Goal of the exercise
Rewrite the listing below as a numbered list, one entry per line, leaving out the blank lines.

------------------------------------------------------------------------

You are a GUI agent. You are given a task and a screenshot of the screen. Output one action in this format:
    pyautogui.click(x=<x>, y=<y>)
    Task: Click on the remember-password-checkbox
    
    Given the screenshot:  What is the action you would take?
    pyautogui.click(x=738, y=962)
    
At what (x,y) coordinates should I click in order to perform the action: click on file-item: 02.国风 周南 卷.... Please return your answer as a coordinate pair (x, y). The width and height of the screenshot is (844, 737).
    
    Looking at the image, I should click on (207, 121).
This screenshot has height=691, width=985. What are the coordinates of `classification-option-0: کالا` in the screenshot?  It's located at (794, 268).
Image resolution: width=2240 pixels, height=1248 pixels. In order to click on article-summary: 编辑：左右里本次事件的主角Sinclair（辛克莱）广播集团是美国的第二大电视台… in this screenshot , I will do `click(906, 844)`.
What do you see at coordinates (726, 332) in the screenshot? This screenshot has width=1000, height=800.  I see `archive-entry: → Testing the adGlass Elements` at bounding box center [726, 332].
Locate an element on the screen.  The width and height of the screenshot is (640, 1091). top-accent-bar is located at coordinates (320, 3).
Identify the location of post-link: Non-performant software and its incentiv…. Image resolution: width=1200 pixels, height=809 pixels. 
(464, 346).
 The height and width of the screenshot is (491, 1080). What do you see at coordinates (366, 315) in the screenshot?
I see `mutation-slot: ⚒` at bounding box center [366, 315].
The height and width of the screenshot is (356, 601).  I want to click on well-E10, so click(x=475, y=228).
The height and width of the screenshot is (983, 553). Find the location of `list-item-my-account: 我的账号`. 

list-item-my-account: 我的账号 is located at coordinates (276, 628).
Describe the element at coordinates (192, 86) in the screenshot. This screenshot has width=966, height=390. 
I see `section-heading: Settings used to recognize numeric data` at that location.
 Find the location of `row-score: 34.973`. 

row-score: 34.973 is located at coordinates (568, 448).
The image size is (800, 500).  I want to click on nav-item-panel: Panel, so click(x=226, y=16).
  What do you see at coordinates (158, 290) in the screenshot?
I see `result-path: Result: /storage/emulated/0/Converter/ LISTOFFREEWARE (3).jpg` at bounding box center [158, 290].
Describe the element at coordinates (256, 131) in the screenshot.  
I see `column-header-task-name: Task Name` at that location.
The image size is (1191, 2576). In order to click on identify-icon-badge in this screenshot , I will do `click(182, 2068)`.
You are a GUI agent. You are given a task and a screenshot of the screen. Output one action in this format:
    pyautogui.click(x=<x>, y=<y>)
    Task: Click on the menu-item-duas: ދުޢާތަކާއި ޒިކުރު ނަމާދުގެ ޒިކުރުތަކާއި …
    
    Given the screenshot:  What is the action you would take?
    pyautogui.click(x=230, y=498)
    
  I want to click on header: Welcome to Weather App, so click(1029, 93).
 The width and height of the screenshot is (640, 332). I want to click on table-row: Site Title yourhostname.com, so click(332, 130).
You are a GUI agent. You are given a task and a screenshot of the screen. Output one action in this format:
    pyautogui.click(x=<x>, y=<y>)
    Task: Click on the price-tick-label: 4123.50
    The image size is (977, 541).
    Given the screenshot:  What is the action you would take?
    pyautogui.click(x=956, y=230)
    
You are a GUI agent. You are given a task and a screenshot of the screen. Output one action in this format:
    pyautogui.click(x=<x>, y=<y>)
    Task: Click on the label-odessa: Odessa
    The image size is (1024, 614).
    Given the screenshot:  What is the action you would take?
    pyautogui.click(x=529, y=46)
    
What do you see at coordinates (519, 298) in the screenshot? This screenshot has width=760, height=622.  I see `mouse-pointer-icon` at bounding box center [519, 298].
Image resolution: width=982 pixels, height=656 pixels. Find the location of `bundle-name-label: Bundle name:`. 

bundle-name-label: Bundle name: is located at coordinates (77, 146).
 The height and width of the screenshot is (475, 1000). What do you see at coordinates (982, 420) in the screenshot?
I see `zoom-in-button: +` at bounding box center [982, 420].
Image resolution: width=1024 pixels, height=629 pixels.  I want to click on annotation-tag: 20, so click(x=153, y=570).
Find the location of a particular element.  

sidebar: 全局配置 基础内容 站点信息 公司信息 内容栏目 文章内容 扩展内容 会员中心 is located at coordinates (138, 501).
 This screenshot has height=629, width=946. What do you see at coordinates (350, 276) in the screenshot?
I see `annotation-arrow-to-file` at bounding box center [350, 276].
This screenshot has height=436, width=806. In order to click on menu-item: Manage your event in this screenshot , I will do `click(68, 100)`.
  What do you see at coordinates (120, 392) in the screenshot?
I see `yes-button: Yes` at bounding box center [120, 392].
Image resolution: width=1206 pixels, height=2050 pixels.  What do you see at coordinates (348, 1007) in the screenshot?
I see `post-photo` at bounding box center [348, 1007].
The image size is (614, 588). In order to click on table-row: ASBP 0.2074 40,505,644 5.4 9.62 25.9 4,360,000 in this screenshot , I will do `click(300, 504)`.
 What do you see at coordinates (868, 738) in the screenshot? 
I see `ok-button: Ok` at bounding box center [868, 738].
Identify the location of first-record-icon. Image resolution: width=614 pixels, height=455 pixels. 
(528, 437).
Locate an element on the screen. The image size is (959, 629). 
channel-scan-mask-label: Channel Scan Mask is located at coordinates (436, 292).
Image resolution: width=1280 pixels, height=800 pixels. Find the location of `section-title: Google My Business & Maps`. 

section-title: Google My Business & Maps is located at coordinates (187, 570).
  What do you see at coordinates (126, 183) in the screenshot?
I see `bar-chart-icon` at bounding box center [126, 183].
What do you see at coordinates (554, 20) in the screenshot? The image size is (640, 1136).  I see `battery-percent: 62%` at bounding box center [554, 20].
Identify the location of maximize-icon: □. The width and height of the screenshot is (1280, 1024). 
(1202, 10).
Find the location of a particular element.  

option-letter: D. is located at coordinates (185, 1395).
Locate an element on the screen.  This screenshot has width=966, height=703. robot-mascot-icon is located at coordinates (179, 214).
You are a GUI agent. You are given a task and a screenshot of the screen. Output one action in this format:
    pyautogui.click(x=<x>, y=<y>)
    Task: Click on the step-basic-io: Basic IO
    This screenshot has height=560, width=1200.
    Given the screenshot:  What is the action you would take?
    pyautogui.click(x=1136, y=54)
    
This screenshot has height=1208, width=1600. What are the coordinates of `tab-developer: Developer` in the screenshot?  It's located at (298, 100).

------------------------------------------------------------------------

Written solution
1. You are a GUI agent. You are given a task and a screenshot of the screen. Output one action in this format:
2.     pyautogui.click(x=<x>, y=<y>)
3.     Task: Click on the remember-password-checkbox
4.     Given the screenshot:  What is the action you would take?
5.     pyautogui.click(x=738, y=962)
6. At what (x,y) coordinates should I click in order to perform the action: click on file-item: 02.国风 周南 卷.... Please return your answer as a coordinate pair (x, y). The width and height of the screenshot is (844, 737).
7.     Looking at the image, I should click on (207, 121).
8. This screenshot has height=691, width=985. What are the coordinates of `classification-option-0: کالا` in the screenshot?  It's located at (794, 268).
9. Image resolution: width=2240 pixels, height=1248 pixels. In order to click on article-summary: 编辑：左右里本次事件的主角Sinclair（辛克莱）广播集团是美国的第二大电视台… in this screenshot , I will do `click(906, 844)`.
10. What do you see at coordinates (726, 332) in the screenshot? This screenshot has width=1000, height=800.  I see `archive-entry: → Testing the adGlass Elements` at bounding box center [726, 332].
11. Locate an element on the screen.  The width and height of the screenshot is (640, 1091). top-accent-bar is located at coordinates (320, 3).
12. Identify the location of post-link: Non-performant software and its incentiv…. Image resolution: width=1200 pixels, height=809 pixels. 
13. (464, 346).
14.  The height and width of the screenshot is (491, 1080). What do you see at coordinates (366, 315) in the screenshot?
15. I see `mutation-slot: ⚒` at bounding box center [366, 315].
16. The height and width of the screenshot is (356, 601).  I want to click on well-E10, so click(x=475, y=228).
17. The height and width of the screenshot is (983, 553). Find the location of `list-item-my-account: 我的账号`. 
18. list-item-my-account: 我的账号 is located at coordinates (276, 628).
19. Describe the element at coordinates (192, 86) in the screenshot. This screenshot has width=966, height=390. 
20. I see `section-heading: Settings used to recognize numeric data` at that location.
21.  Find the location of `row-score: 34.973`. 
22. row-score: 34.973 is located at coordinates (568, 448).
23. The image size is (800, 500).  I want to click on nav-item-panel: Panel, so click(x=226, y=16).
24.   What do you see at coordinates (158, 290) in the screenshot?
25. I see `result-path: Result: /storage/emulated/0/Converter/ LISTOFFREEWARE (3).jpg` at bounding box center [158, 290].
26. Describe the element at coordinates (256, 131) in the screenshot.  
27. I see `column-header-task-name: Task Name` at that location.
28. The image size is (1191, 2576). In order to click on identify-icon-badge in this screenshot , I will do `click(182, 2068)`.
29. You are a GUI agent. You are given a task and a screenshot of the screen. Output one action in this format:
30.     pyautogui.click(x=<x>, y=<y>)
31.     Task: Click on the menu-item-duas: ދުޢާތަކާއި ޒިކުރު ނަމާދުގެ ޒިކުރުތަކާއި …
32.     Given the screenshot:  What is the action you would take?
33.     pyautogui.click(x=230, y=498)
34.   I want to click on header: Welcome to Weather App, so click(1029, 93).
35.  The width and height of the screenshot is (640, 332). I want to click on table-row: Site Title yourhostname.com, so click(332, 130).
36. You are a GUI agent. You are given a task and a screenshot of the screen. Output one action in this format:
37.     pyautogui.click(x=<x>, y=<y>)
38.     Task: Click on the price-tick-label: 4123.50
39.     The image size is (977, 541).
40.     Given the screenshot:  What is the action you would take?
41.     pyautogui.click(x=956, y=230)
42. You are a GUI agent. You are given a task and a screenshot of the screen. Output one action in this format:
43.     pyautogui.click(x=<x>, y=<y>)
44.     Task: Click on the label-odessa: Odessa
45.     The image size is (1024, 614).
46.     Given the screenshot:  What is the action you would take?
47.     pyautogui.click(x=529, y=46)
48. What do you see at coordinates (519, 298) in the screenshot? This screenshot has width=760, height=622.  I see `mouse-pointer-icon` at bounding box center [519, 298].
49. Image resolution: width=982 pixels, height=656 pixels. Find the location of `bundle-name-label: Bundle name:`. 
50. bundle-name-label: Bundle name: is located at coordinates (77, 146).
51.  The height and width of the screenshot is (475, 1000). What do you see at coordinates (982, 420) in the screenshot?
52. I see `zoom-in-button: +` at bounding box center [982, 420].
53. Image resolution: width=1024 pixels, height=629 pixels.  I want to click on annotation-tag: 20, so click(x=153, y=570).
54. Find the location of a particular element.  
55. sidebar: 全局配置 基础内容 站点信息 公司信息 内容栏目 文章内容 扩展内容 会员中心 is located at coordinates (138, 501).
56.  This screenshot has height=629, width=946. What do you see at coordinates (350, 276) in the screenshot?
57. I see `annotation-arrow-to-file` at bounding box center [350, 276].
58. This screenshot has height=436, width=806. In order to click on menu-item: Manage your event in this screenshot , I will do `click(68, 100)`.
59.   What do you see at coordinates (120, 392) in the screenshot?
60. I see `yes-button: Yes` at bounding box center [120, 392].
61. Image resolution: width=1206 pixels, height=2050 pixels.  What do you see at coordinates (348, 1007) in the screenshot?
62. I see `post-photo` at bounding box center [348, 1007].
63. The image size is (614, 588). In order to click on table-row: ASBP 0.2074 40,505,644 5.4 9.62 25.9 4,360,000 in this screenshot , I will do `click(300, 504)`.
64.  What do you see at coordinates (868, 738) in the screenshot? 
65. I see `ok-button: Ok` at bounding box center [868, 738].
66. Identify the location of first-record-icon. Image resolution: width=614 pixels, height=455 pixels. 
67. (528, 437).
68. Locate an element on the screen. The image size is (959, 629). 
69. channel-scan-mask-label: Channel Scan Mask is located at coordinates (436, 292).
70. Image resolution: width=1280 pixels, height=800 pixels. Find the location of `section-title: Google My Business & Maps`. 
71. section-title: Google My Business & Maps is located at coordinates (187, 570).
72.   What do you see at coordinates (126, 183) in the screenshot?
73. I see `bar-chart-icon` at bounding box center [126, 183].
74. What do you see at coordinates (554, 20) in the screenshot? The image size is (640, 1136).  I see `battery-percent: 62%` at bounding box center [554, 20].
75. Identify the location of maximize-icon: □. The width and height of the screenshot is (1280, 1024). 
76. (1202, 10).
77. Find the location of a particular element.  
78. option-letter: D. is located at coordinates (185, 1395).
79. Locate an element on the screen.  This screenshot has width=966, height=703. robot-mascot-icon is located at coordinates (179, 214).
80. You are a GUI agent. You are given a task and a screenshot of the screen. Output one action in this format:
81.     pyautogui.click(x=<x>, y=<y>)
82.     Task: Click on the step-basic-io: Basic IO
83.     This screenshot has height=560, width=1200.
84.     Given the screenshot:  What is the action you would take?
85.     pyautogui.click(x=1136, y=54)
86. This screenshot has height=1208, width=1600. What are the coordinates of `tab-developer: Developer` in the screenshot?  It's located at (298, 100).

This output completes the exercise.